Top of Data records

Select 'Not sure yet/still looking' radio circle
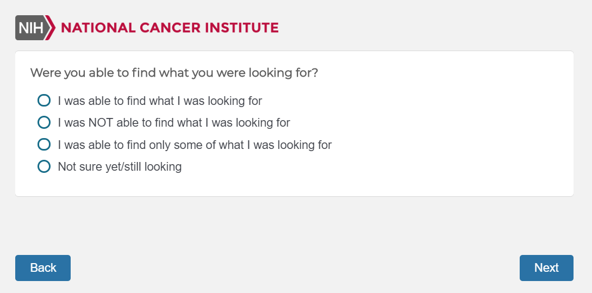Viewport: 592px width, 293px height. pyautogui.click(x=43, y=166)
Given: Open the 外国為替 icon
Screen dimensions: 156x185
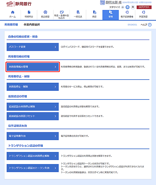Looking at the screenshot, I should point(144,12).
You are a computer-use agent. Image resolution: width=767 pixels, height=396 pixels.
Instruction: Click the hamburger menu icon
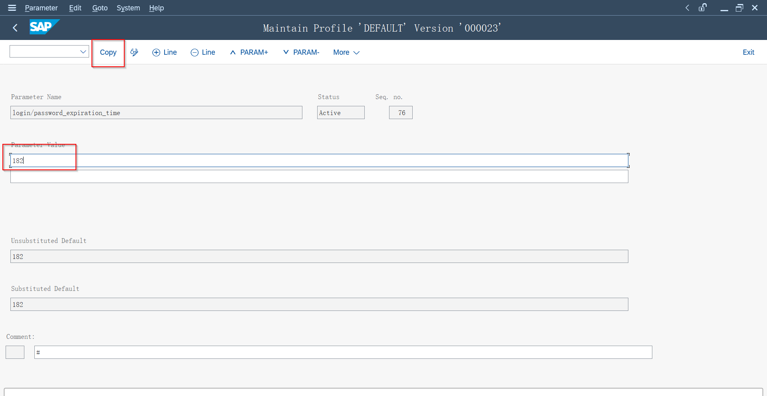pos(12,8)
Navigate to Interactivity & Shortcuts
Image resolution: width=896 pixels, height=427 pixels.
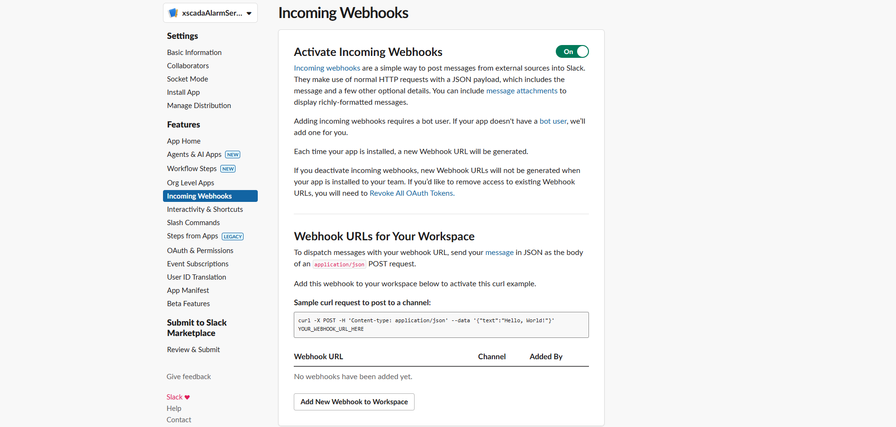205,209
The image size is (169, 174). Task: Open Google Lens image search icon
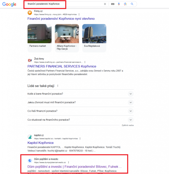[125, 4]
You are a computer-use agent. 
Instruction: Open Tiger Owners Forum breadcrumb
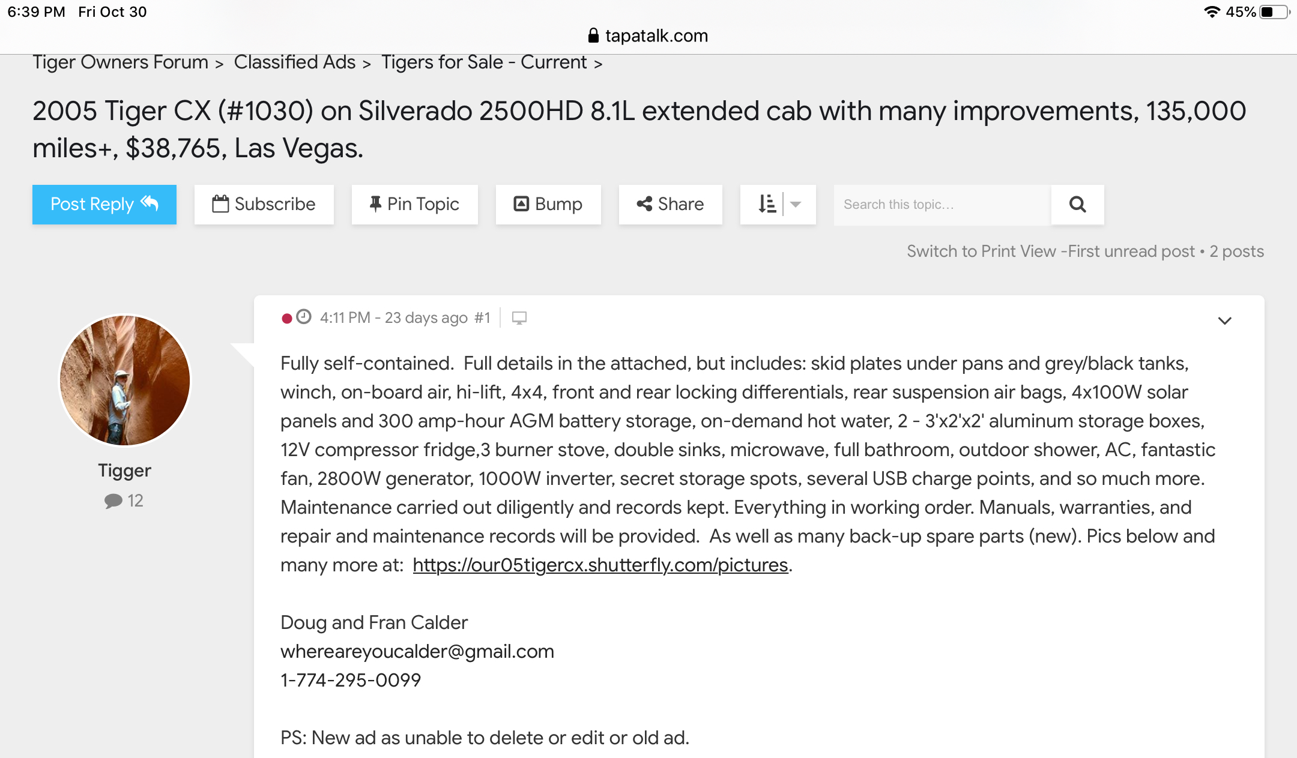[x=120, y=62]
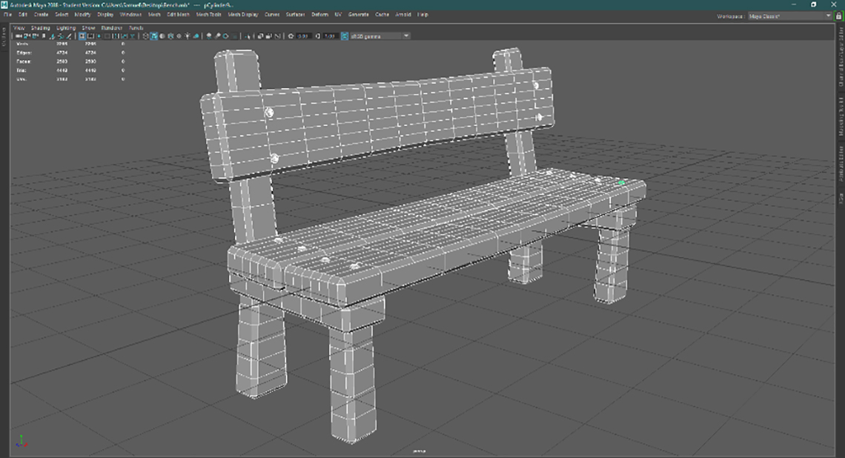Click the Exposure icon in panel toolbar
Viewport: 845px width, 458px height.
tap(291, 36)
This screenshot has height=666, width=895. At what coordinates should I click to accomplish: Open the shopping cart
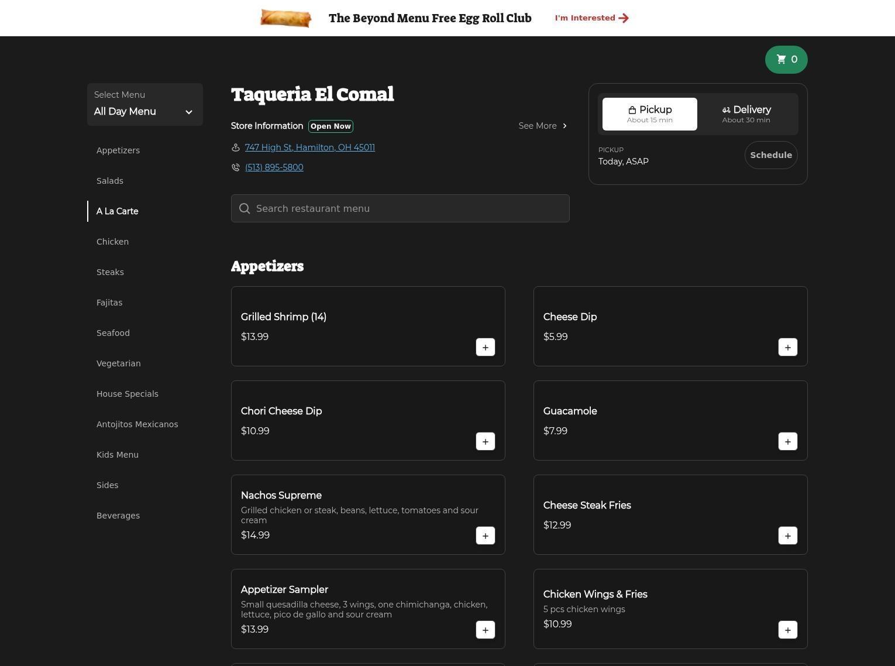(x=786, y=60)
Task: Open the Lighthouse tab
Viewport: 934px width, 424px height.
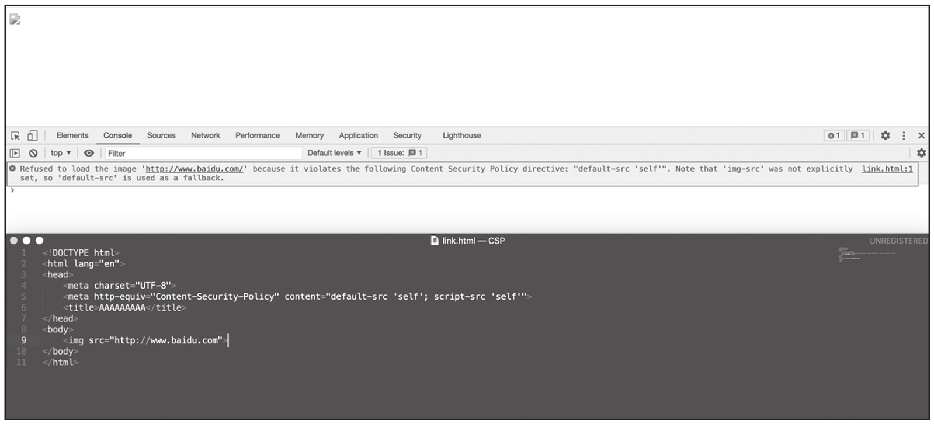Action: 461,135
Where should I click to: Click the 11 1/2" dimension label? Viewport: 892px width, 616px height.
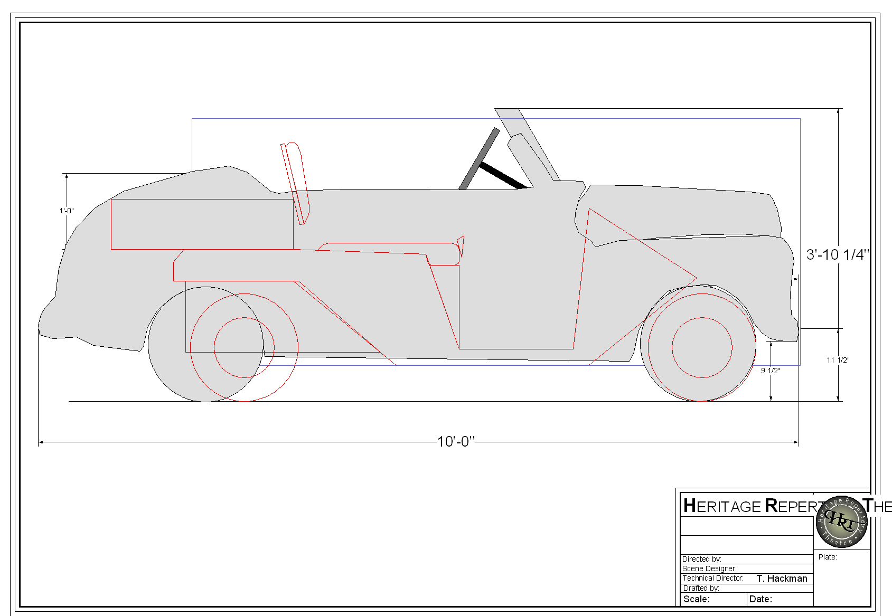pyautogui.click(x=838, y=360)
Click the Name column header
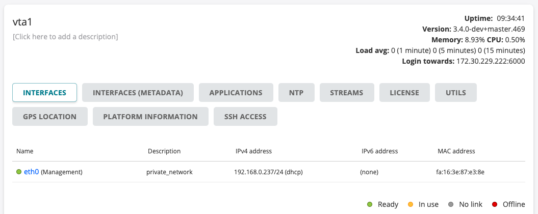Image resolution: width=538 pixels, height=214 pixels. coord(24,151)
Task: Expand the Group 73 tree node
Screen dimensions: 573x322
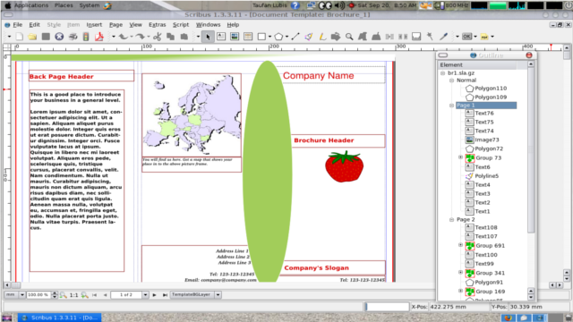Action: 460,157
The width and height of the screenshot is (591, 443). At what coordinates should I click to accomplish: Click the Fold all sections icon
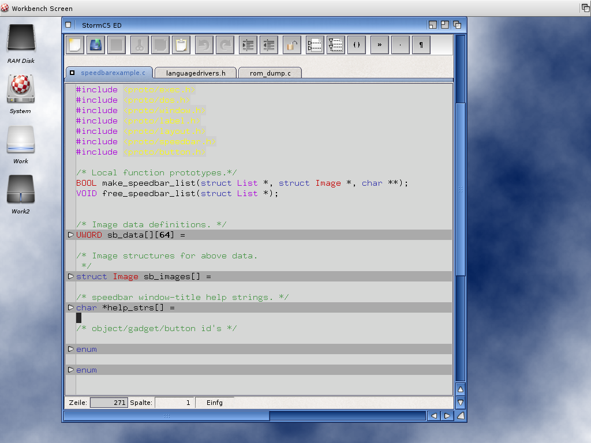(x=315, y=45)
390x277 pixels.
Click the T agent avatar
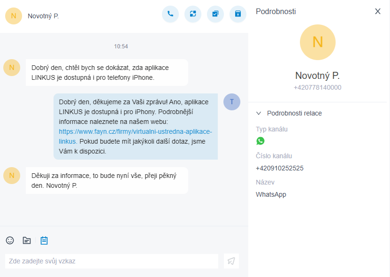click(232, 102)
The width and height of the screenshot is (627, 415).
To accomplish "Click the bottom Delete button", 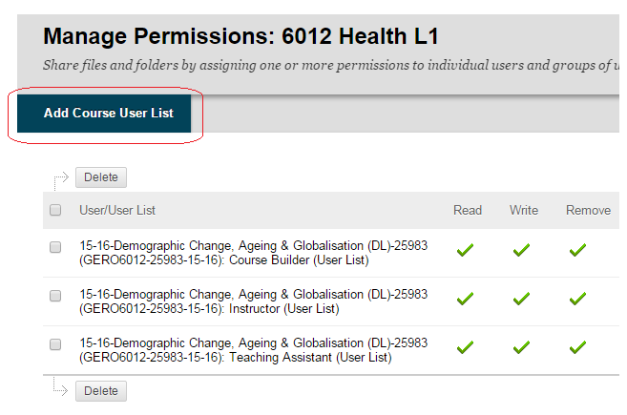I will click(x=101, y=391).
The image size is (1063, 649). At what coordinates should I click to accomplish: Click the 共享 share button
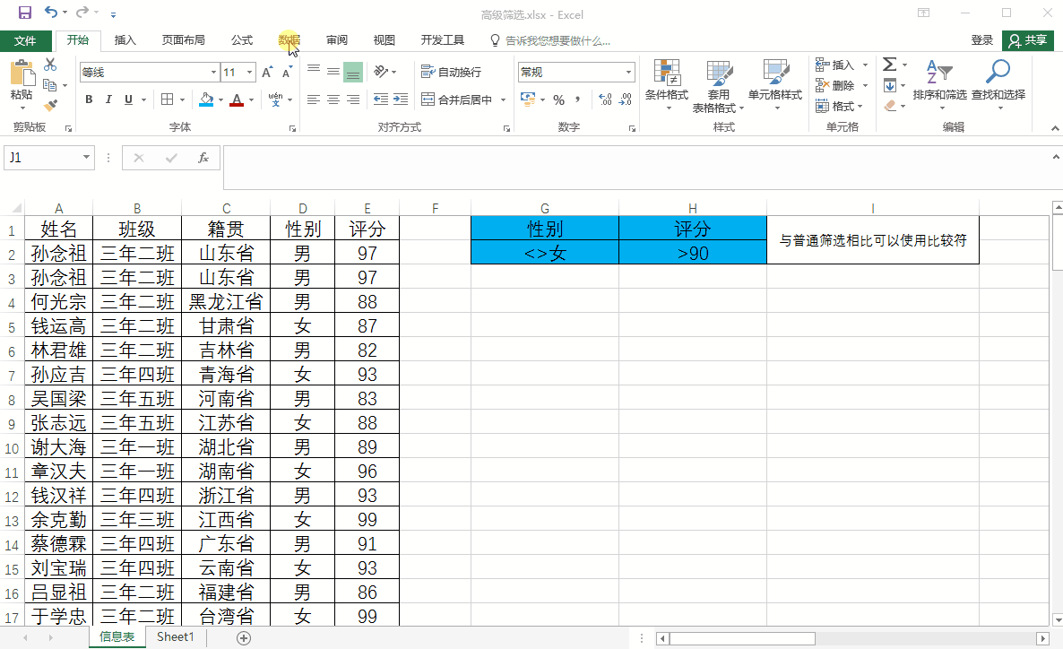pyautogui.click(x=1027, y=40)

Bottom of Data records

Exercise description: How many lines in the entries above include the string "computer"? Please answer with that number and nothing more.

Result: 2